The fundamental principle underlying NeRFs is to represent a scene as a continuous function that maps a position, \(\mathbf{x} \in \mathbb{R}^{3}\), and a viewing direction, \(\boldsymbol{\theta} \in \mathbb{R}^{2}\), to a color \(\mathbf{c} \in \mathbb{R}^{3}\) and volume density \(\sigma\). We can approximate this continuous scene representation with a simple Multi Layer Perceptron (MLP). \(F_{\mathrm{\Theta}} : (\mathbf{x}, \boldsymbol{\theta}) \to (\mathbf{c},\sigma)\).

It is common to also use positional and directional encodings to improve the performance of NeRF approaches. Furthermore, there are various approaches in order to sample points in regions of a scene that are relevant to the final image. A detailed explanation of the exact implemented architecture is given in the Network architecture section.

Image formation model

The authors of [3] combine the fundamentals of NeRFs with the following underwater image formation model proposed in [1]:

\[I = \overbrace{\underbrace{J}_{\text{colour}} \cdot \underbrace{(e^{-\beta^D(\mathbf{v}_D)\cdot z})}_{\text{attenuation}}}^{\text{direct}} + \overbrace{\underbrace{B^\infty}_{\text{colour}} \cdot \underbrace{(1 - e^{-\beta^B(\mathbf{v}_B)\cdot z})}_{\text{attenuation}}}^{\text{backscatter}}\]

\(I\) …………… Image

\(J\) …………… Clear image (without any water effects like attenuation or backscatter)
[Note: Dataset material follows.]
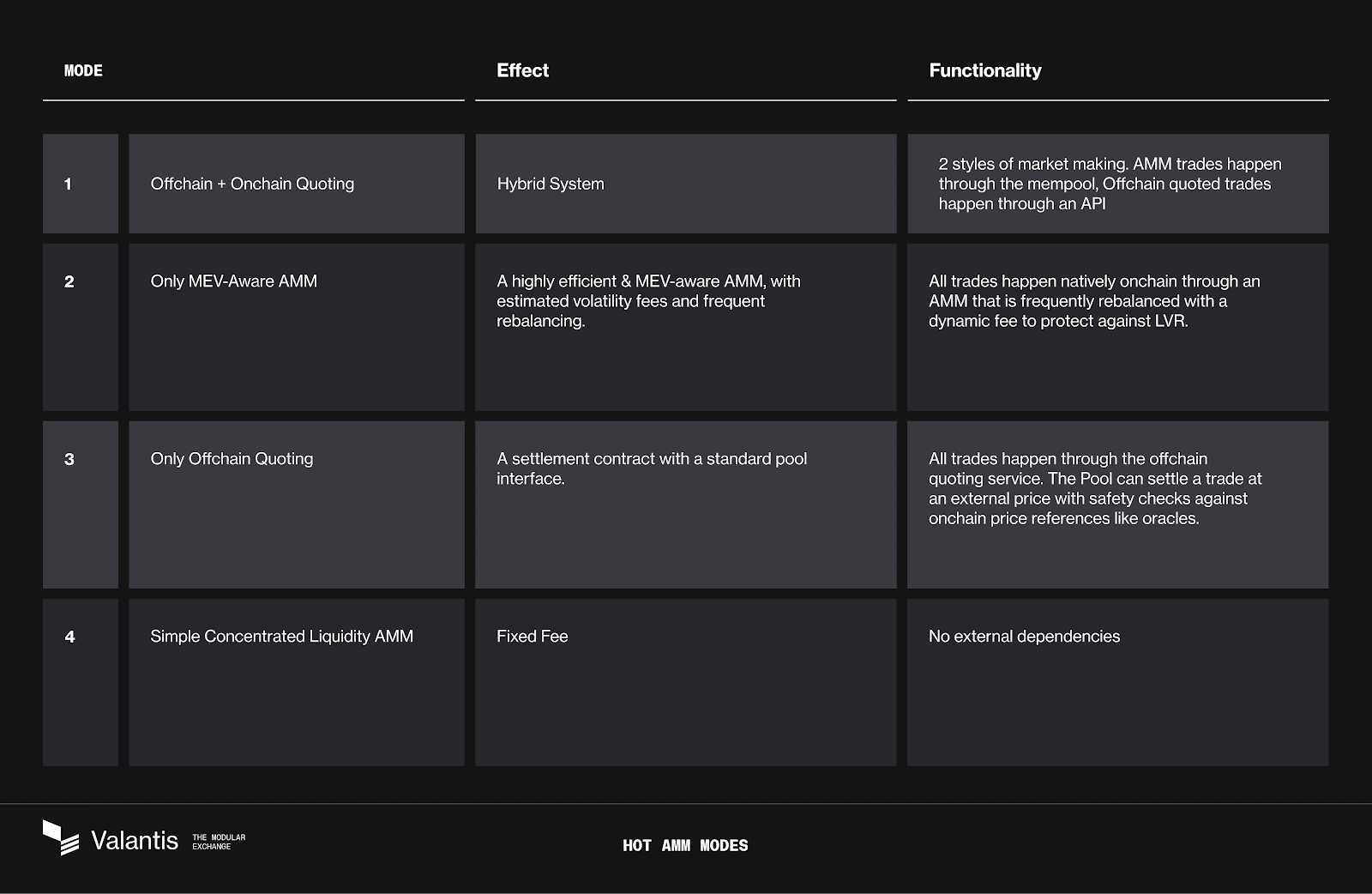The width and height of the screenshot is (1372, 894).
Task: Click the Valantis logo icon
Action: 61,837

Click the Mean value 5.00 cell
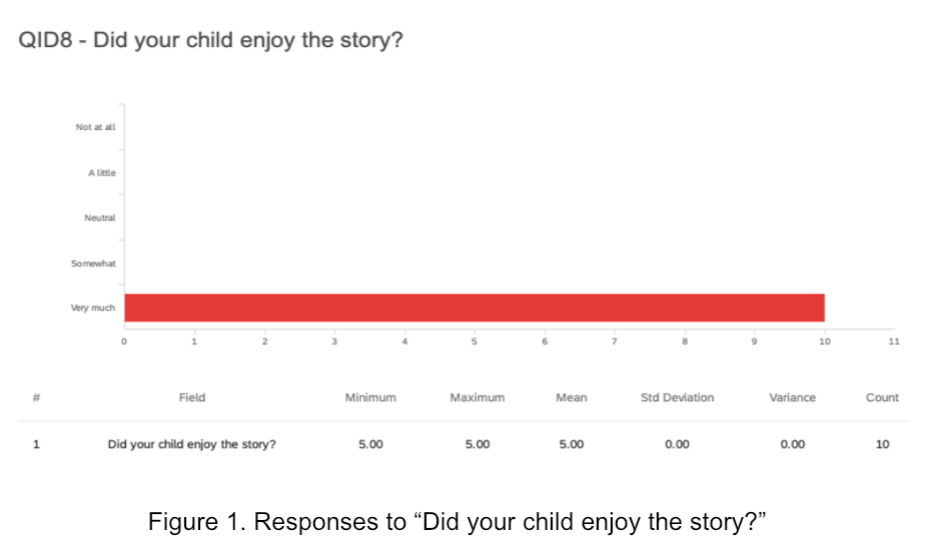[x=571, y=445]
\(B^\infty\) ……….. Backscatter water colour at depth infinity

\(\beta^D(\mathbf{v}_D)\) … Attenuation coefficient [1]

\(\beta^B(\mathbf{v}_B)\) … Backscatter coefficient [1]

\(z\) …………… Camera range

This image formation model allows the model to seperate between the clean scene and the water effects. This is very useful since it allows for filtering out of water effects from a scene. Some results where this was achieved are shown in the Results section.

Rendering equations

As NeRFs require a discrete and differentiable volumetric rendering equation, the authors of [3] propose the following formulation:

\[\hat{\boldsymbol{C}}(\mathbf{r}) = \sum_{i=1}^N \hat{\boldsymbol{C}}^{\text{obj}}_i(\mathbf{r}) + \sum_{i=1}^N \hat{\boldsymbol{C}}^{\text{med}}_i(\mathbf{r})\]
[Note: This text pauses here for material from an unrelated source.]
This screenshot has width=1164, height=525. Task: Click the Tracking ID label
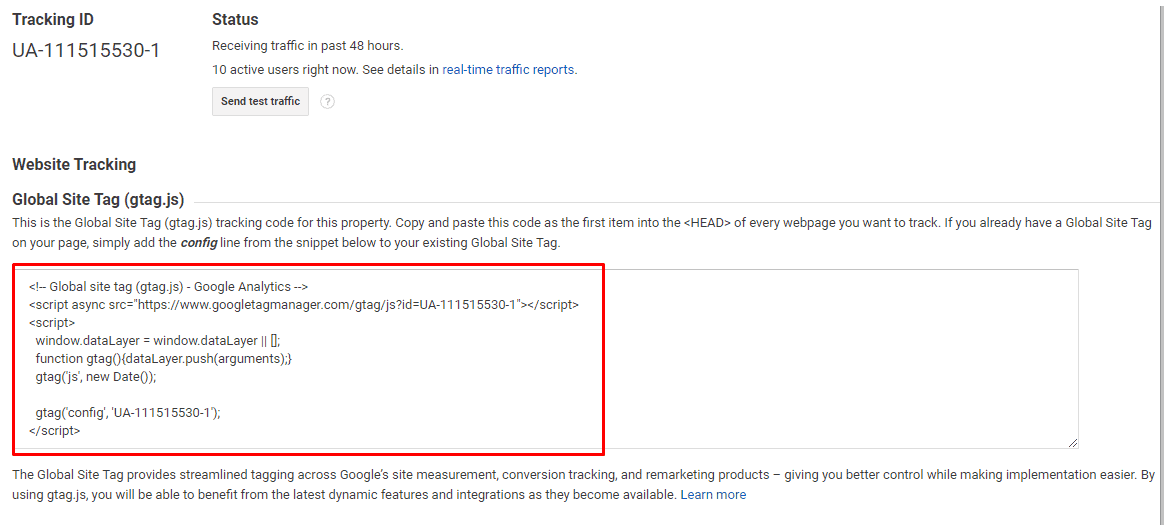[x=53, y=19]
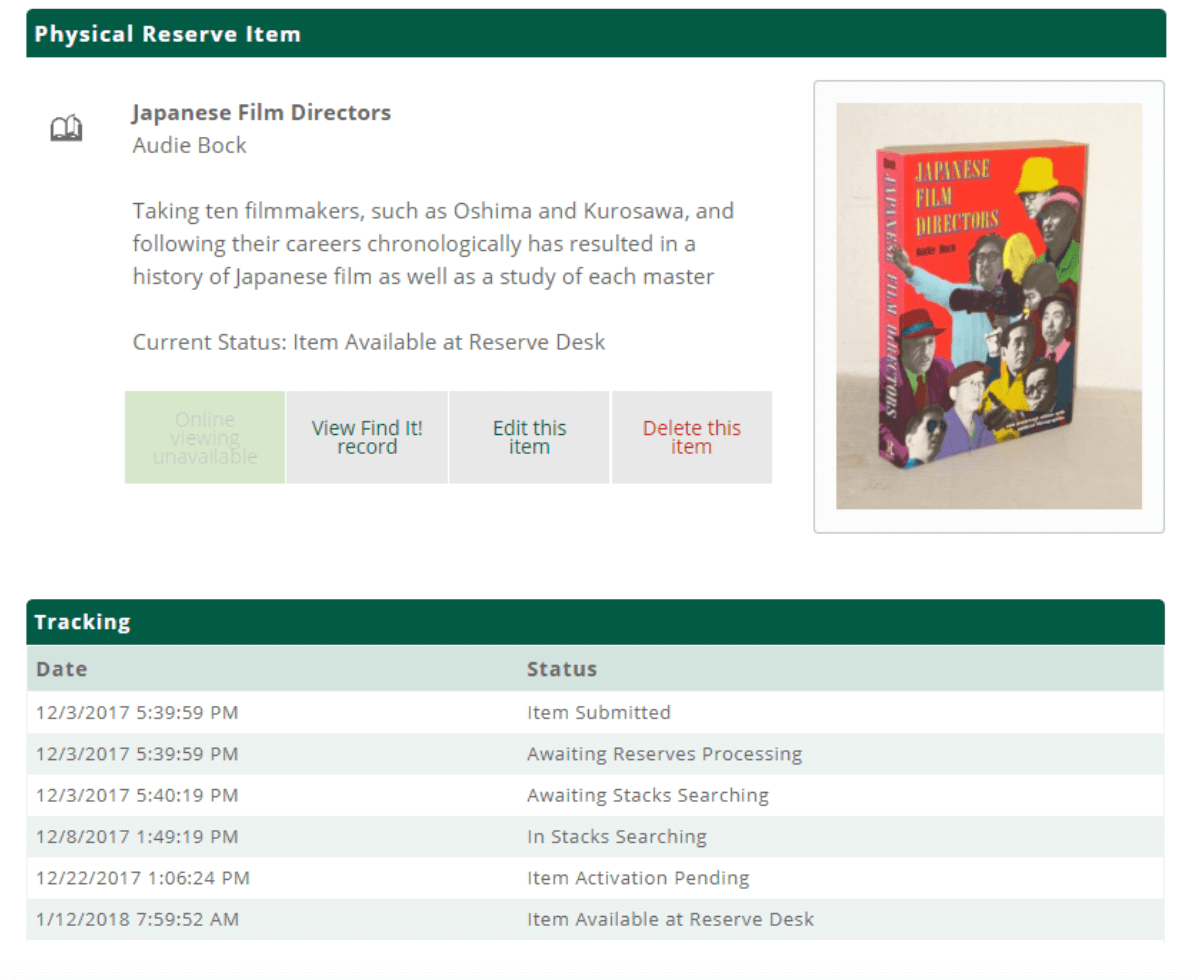Click the Physical Reserve Item header bar

(595, 33)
This equation features an object and a medium part contributing towards the final rendered pixel colour \(\hat{\boldsymbol{C}}(\mathbf{r})\). Those two components are given by:

\[\hat{\boldsymbol{C}}^{\text{obj}}_i(\mathbf{r}) = T^{\text{obj}}_i \cdot \exp (-\boldsymbol{\sigma}^{\text{attn}} t_i) \cdot \left(1 - \exp({-\sigma^{\text{obj}}_i \delta_i})\right) \cdot \mathbf{c}^{\text{obj}}_i\]
\[\hat{\boldsymbol{C}}^{\text{med}}_i(\mathbf{r}) = T^{\text{obj}}_i \cdot \exp (-\boldsymbol{\sigma}^{\text{bs}} t_i) \cdot \left(1 - \exp({-\boldsymbol{\sigma}^{\text{bs}} \delta_i})\right) \cdot \mathbf{c}^{\text{med}}\]

, with

\[T^{\text{obj}}_i = \exp\left(-\sum_{j=0}^{i-1}\sigma^{\text{obj}}_j\delta_j\right)\]

The above equations contain five parameters that are used to describe the underlying scene: object density \(\sigma^{\text{obj}}_i \in \mathbb{R}^{1}\), object colour \(\mathbf{c}^{\text{obj}}_i \in \mathbb{R}^{3}\), backscatter density \(\boldsymbol{\sigma}^{\text{bs}} \in \mathbb{R}^{3}\), attenuation density \(\boldsymbol{\sigma}^{\text{attn}} \in \mathbb{R}^{3}\), and medium colour \(\mathbf{c}^{\text{med}} \in \mathbb{R}^{3}\).

I use the network discussed below to compute those five parameters that parametrize the underlying scene.

Network architecture

The network implemented for this approach has the following architecture:

Network architecture

The object network computes \(\sigma^{\text{obj}}_i\) and \(\mathbf{c}^{\text{obj}}_i\), while the medium network computes \(\boldsymbol{\sigma}^{\text{bs}}\), \(\boldsymbol{\sigma}^{\text{attn}}\) and \(\mathbf{c}^{\text{med}}\).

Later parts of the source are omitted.